• _GIVEN INFORMATION_:
********************

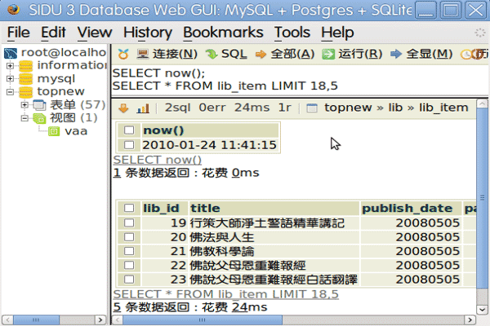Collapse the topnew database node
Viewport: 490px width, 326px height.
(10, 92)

********************

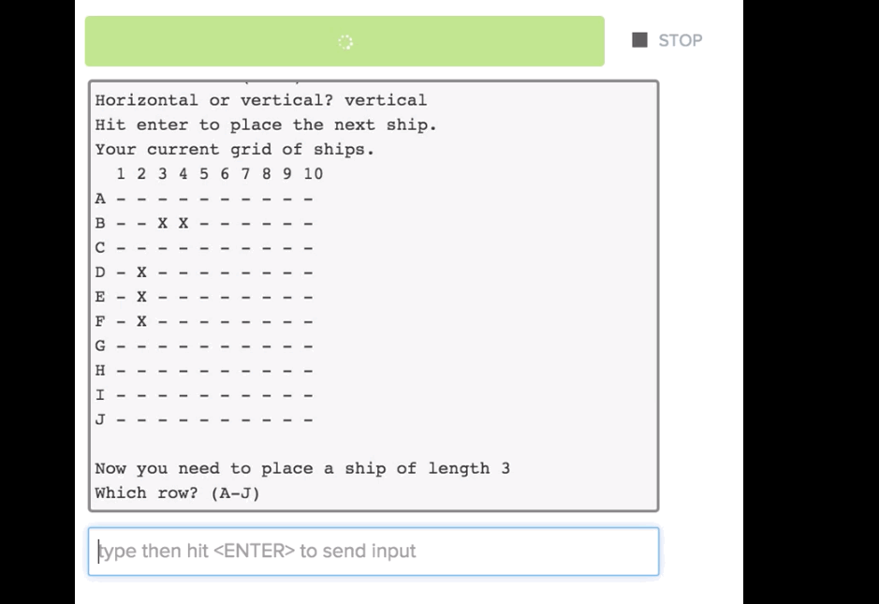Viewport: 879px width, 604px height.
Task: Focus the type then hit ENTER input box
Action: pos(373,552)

********************

• _SET TASK_: Please render everything from the line containing "Viewport: 879px width, 604px height." down to the line containing "Action: pos(373,552)" as a Markdown table with the columns Row and Entry, numbering each line and skipping blank ones. Include both end lines and leave the pictures out.

• _FINISHED TASK_:
| Row | Entry |
|---|---|
| 1 | Viewport: 879px width, 604px height. |
| 2 | Task: Focus the type then hit ENTER input box |
| 3 | Action: pos(373,552) |